Don't think of her as a fashion maven; think of her as a garb geek. A geek like us, just in a different fandom.

Do not be alarmed by the clothes she's pictured in on the cover. She will not advise you to look like that, I promise.

If you get nothing else out of this book, you will at last understand how that particular pricetag ended up on that particular garment, which is useful no matter what kind of thing you want to wear.


Someday maybe I'll tell the story of the research expedition to the Mall of Three Furriers with my trusty companions, the Oklahoman anthropologist and the brilliant former fashion designer with massive post-stroke brain damage. But not today.

Date: 2005-06-30 09:27 am (UTC)
From: [identity profile] oaktavia.livejournal.com
I have always been envious of your wardrobe.
I have always wanted to looks as professionally put together as you.
All I've ever accomplished is a 'frumpy stay at home mom trying to look professional'.
Can I pull off sexual... yup. years of costume making and knowing how to accent all the good bits & disguise or distract from the less good bits.
can I pull of 'looks like I belong here'? nope.

hey, can I be in the will to inherit the wardrobe? ;-)

Date: 2005-06-30 07:51 pm (UTC)
From: [identity profile] dr-pretentious.livejournal.com
Before you met me, my look was more along the lines of Thinking About Clothing Is Beneath Me, Really, It's Not That I'm Insecure About Shopping, Nope, Not At All. If Gershman can fix me, she can fix anybody. You're nowhere near the hard case I was, if only because you have an artisan's eye for tailoring.

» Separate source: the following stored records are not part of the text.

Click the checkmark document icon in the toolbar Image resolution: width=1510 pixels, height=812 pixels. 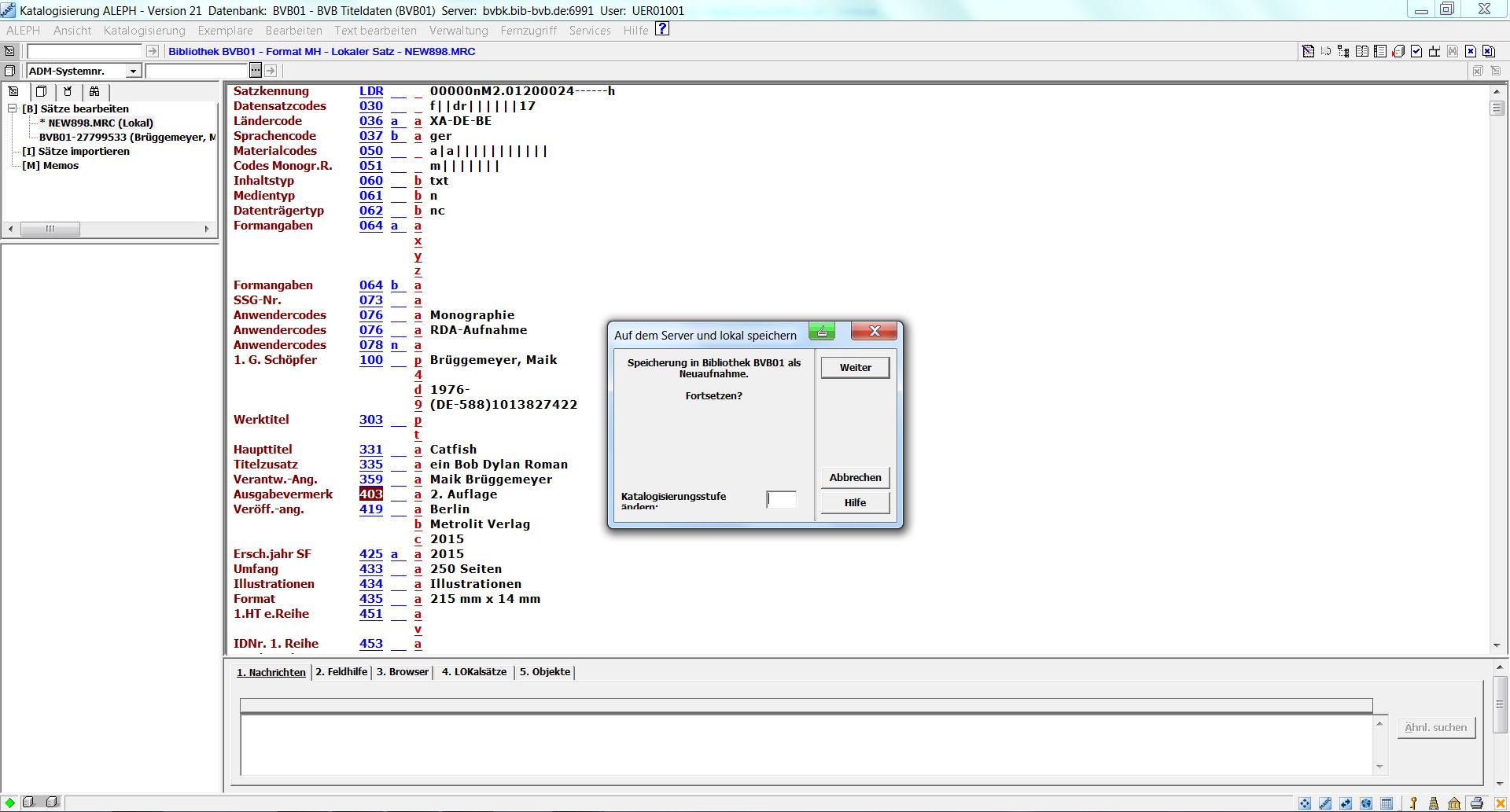tap(1416, 52)
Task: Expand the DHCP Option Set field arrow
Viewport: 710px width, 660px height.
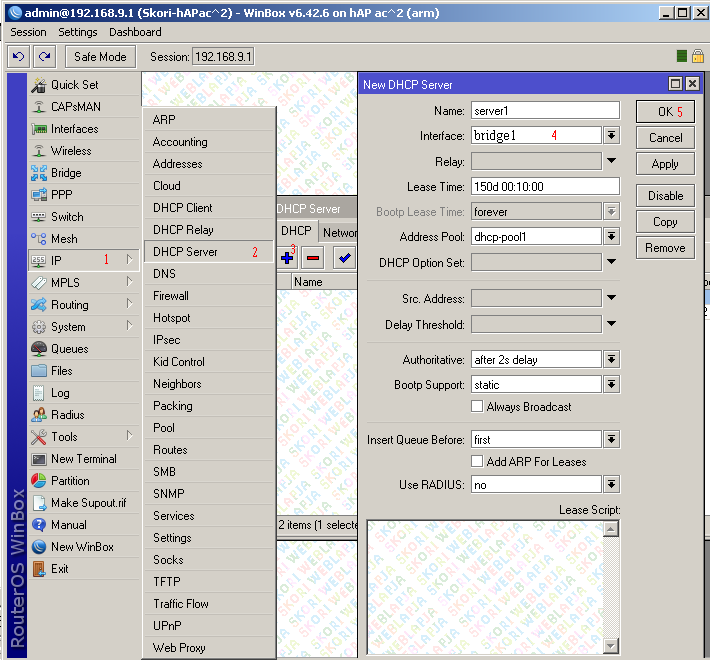Action: 611,263
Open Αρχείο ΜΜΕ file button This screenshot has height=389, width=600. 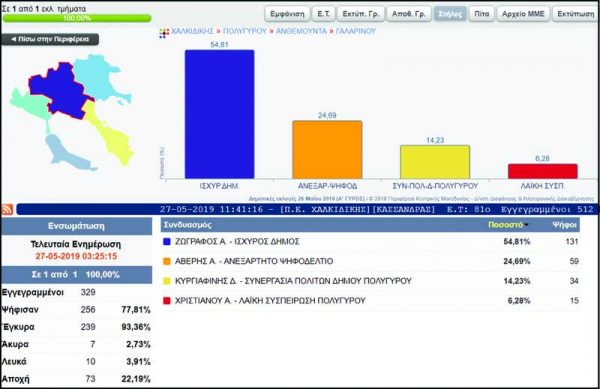click(523, 14)
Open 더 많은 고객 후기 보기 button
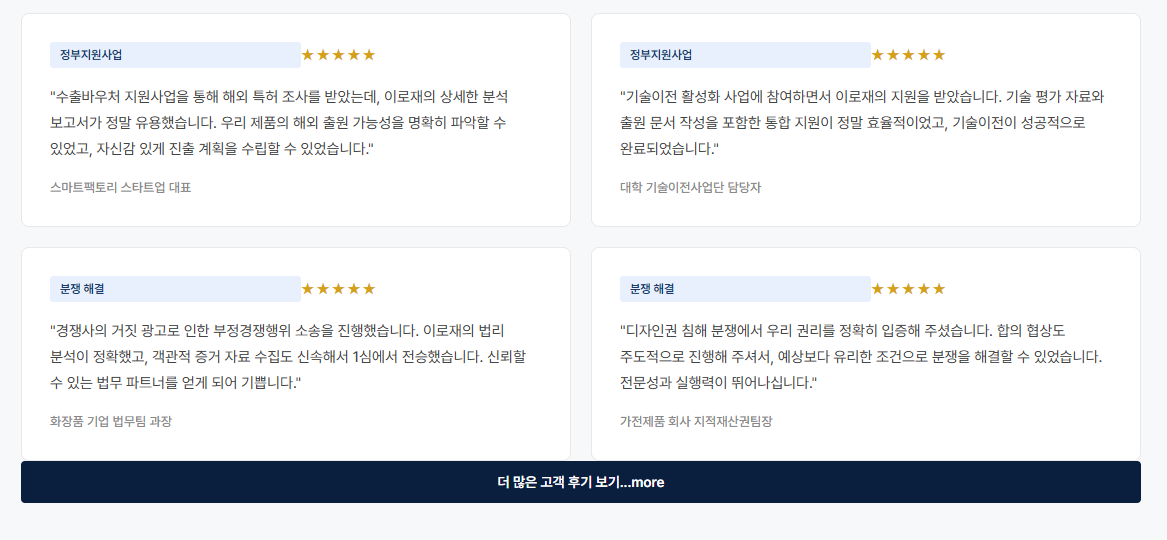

Most of my really good pieces, I found at consignment shops. That red suit, The Hammer of My Authority? I paid eighty bucks for it, which was a stretch, but it would've been over 300 new. The consignment places and Goodwills in rich neighborhoods will have rich-people clothes. Rich people seem to think they need to replace their entire wardrobes every season, because other rich people who have too little else to think about will notice if they're wearing something more than 3 months old. Bah. Their loss. Nobody you'd want to spend time with will give a rat's ass that your whatsit is a few seasons or years, or even decades, out of date, if it's a classic design, built to last, and suited to you. Fortunately, there's a small population of sensible rich people who won't buy a garment unless they'll still be happy to see themselves wearing it in photographs ten or twenty years later. Those are the people whose clothes I pick up secondhand. Maybe it's the flinty New Englander ancestors talking, but I have an aversion to spending any sum in three digits on artifacts that don't stand a chance of outliving me.

My casual stuff all comes from The Avenue. Whoever their fitting model is for 18/20 petite, she's built kind of like me. Lane Bryant's fitting models must be awfully buxom--I can't wear any of their tops. The Avenue's dyes are consistent; an olive piece from this year can be worn with any olive piece from any previous year, etc., so you can build a varied wardrobe of separates very slowly. As long as you don't need petite lengths on trousers, you can pick stuff off the clearance racks at shockingly low prices. Just don't go with anything too trendy, or by the time it fits into your budget, it will already be socially wrong.

One of Gershman's tidbits that you can put into practice immediately is that salespeople (and probably lots of other kinds of people) assess social status by looking at three accessories: handbag, earrings, shoes. No matter what else you have on, if you've got those things right, people assume you have money. Well, with my weird feet, all I can hope for with shoes is an Inconspicuous look, so I aim to get earrings and handbags right. A Liz Claiborne handbag, found at a consignment shop, won't break the bank, will be well-built enough to last for years, and will have been designed by a master of the Tao te Pocket.

As to the will--the wardrobe's yours.